A 1930s Film Bestiary
The Believer magazine has put its back issues online, which means a few of my old articles are now available to read without you having to go to the trouble and expense of buying back issues. This one is co-written with B. Kite, but I won’t tell you who wrote what. Weirdly, the site doesn’t mention my co-author at all, which needs fixing.
The illustration above is Eugene Pallette, drawn by Seth. My favourite of his illos for this piece.
I’ll link to the other articles of mine shortly.
July 30, 2018 at 6:20 pm
Ernest Thesiger’s “military exhortations in Caesar and Cleopatra” may have “provoked hilarity among the extras”, but he went through the Battle of the Somme, accompanied by his embroidery (a hobby he shared with Lord Kitchener), and summed it up as “Dreadful, my dear. Absolutely dreadful. The noise!

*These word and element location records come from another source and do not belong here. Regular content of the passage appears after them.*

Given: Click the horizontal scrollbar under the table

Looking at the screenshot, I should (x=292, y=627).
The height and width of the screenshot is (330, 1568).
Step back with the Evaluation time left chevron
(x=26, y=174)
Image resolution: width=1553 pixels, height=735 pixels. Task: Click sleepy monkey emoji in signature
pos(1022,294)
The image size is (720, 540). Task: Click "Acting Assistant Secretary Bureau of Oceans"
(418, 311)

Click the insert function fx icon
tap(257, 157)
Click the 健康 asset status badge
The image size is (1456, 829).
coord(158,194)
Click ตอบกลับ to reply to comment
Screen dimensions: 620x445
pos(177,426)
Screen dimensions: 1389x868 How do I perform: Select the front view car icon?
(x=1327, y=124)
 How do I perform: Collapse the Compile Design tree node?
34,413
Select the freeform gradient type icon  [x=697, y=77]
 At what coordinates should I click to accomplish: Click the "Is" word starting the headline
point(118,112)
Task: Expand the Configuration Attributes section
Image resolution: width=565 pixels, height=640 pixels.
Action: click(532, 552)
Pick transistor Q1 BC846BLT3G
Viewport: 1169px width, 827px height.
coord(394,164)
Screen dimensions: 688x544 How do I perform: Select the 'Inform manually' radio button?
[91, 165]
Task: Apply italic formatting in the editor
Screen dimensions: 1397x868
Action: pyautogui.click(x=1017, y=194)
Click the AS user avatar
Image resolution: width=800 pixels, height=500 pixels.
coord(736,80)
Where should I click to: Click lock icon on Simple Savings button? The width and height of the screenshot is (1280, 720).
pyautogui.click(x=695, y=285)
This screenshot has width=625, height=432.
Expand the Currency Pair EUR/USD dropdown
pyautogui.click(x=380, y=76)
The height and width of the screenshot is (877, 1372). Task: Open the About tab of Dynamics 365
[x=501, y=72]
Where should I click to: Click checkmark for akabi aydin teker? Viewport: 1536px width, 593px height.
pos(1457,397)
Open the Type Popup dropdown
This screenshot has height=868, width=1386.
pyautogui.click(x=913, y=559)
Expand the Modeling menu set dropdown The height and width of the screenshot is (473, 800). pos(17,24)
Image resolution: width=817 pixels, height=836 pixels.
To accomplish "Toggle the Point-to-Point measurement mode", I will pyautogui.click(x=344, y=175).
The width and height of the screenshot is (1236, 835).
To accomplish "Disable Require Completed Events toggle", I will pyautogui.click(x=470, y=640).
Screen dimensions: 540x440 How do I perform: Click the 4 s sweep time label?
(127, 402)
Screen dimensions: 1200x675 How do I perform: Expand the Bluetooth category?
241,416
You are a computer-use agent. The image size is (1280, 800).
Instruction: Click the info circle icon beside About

And the people!”
July 30, 2018 at 8:28 pm
To Boomer kids over here, Edward Everett Horton was first known as the avuncular but faintly sarcastic narrator of Fractured Fairy Tales on “Rocky and Bullwinkle”. He always got an onscreen credit at the beginning of each tale.
The Carol Burnett Show — Around the 27 minute mark, there’s a Fred & Ginger parody with Roddy MacDowell as Horton:
July 31, 2018 at 11:22 am
Damn, I keep forgetting to use Thesiger’s Somme summary. Unforgiveable that I didn’t feature it in my recent Old Dark House piece.